#### TASK ITEM
How many lines of the data include the string "size"? State the number and nothing else.

#### SUPPLIED RECORDS
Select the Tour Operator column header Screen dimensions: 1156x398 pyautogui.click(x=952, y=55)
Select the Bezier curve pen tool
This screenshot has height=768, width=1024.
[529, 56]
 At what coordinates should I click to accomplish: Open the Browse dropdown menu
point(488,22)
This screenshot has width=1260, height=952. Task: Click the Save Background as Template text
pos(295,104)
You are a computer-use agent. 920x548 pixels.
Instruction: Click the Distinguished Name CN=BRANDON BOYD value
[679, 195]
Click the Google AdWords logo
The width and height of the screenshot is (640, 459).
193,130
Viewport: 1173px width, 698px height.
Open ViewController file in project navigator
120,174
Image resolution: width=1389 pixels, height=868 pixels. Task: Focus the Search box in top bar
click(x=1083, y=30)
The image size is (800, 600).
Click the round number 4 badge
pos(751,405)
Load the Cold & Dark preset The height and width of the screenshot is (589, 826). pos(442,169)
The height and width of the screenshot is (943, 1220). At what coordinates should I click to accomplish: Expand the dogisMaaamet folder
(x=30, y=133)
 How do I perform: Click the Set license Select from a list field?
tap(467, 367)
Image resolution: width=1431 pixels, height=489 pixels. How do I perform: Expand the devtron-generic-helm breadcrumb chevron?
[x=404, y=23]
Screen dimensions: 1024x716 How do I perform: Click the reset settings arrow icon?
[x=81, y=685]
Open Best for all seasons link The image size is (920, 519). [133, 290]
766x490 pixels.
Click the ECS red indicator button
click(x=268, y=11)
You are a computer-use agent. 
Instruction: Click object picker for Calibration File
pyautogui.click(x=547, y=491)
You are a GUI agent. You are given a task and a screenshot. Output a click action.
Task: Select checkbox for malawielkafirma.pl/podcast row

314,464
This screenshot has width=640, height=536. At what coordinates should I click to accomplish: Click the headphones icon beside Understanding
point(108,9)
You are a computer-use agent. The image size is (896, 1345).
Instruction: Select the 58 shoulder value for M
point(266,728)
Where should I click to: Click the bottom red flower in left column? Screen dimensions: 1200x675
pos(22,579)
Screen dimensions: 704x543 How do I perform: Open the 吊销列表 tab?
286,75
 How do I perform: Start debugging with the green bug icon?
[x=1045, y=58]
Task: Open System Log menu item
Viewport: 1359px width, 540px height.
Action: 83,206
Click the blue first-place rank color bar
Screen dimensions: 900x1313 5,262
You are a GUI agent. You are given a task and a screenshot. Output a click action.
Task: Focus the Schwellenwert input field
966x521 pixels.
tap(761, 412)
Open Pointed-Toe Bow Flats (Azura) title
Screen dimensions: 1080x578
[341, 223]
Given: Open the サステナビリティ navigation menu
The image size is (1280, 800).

#### ANSWER SECTION
4